PwC also said that matching the Republic's corporation tax rate could cost the Assembly around £280m a year, with no certainty of an equivalent uplift in new foreign direct investment.
The battle over the issue has recently intensified and last year 16 top business leaders called for the devolution of tax powers to Stormont, describing lower corporate tax as a "win-win" situation for the economy.
But opponents claim that lowering the rate is a gimmick which will cost more to implement than the potential investment it might attract.
The issue was further complicated when the Republic came under pressure to lift its rate as part of the conditions for the IMF/EU bailout.

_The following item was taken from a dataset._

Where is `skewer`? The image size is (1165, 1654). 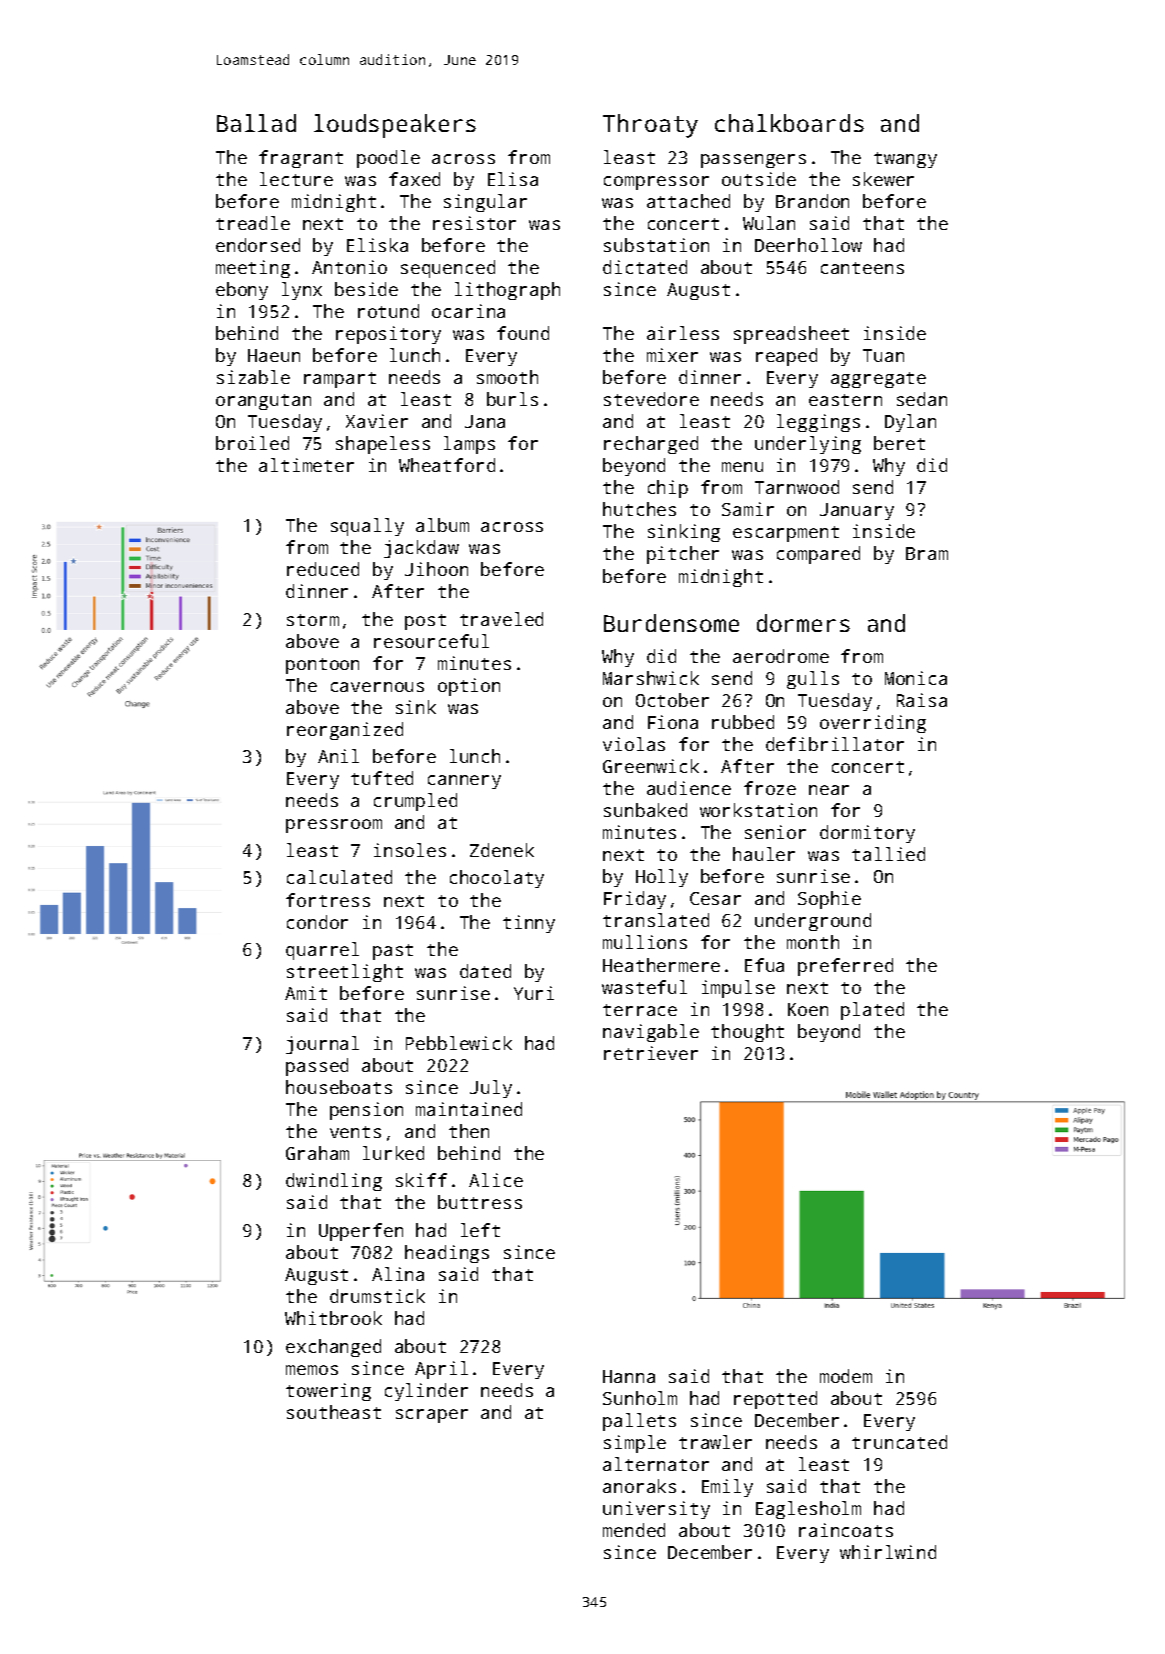 skewer is located at coordinates (883, 179).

PwC tax partner, Martin Fleetwood said that there is little evidence to suggest that low corporation tax was the sole reason for the Republic's boom in the late 1990s to 2000s.
"Our research suggests that a variety of factors, of which low corporation tax was only one, contributed to the Celtic Tiger economy," he said.
He said that Westminster must give the Executive the power to cut the rate - but he said that such powers of fiscal flexibility could let the Executive vary other taxes.
Dr Esmond Birnie, PwC's chief economist in Northern Ireland, said: "A cocktail of financial incentives is more likely to be helpful than the blunt instrument of the headline corporation tax rate."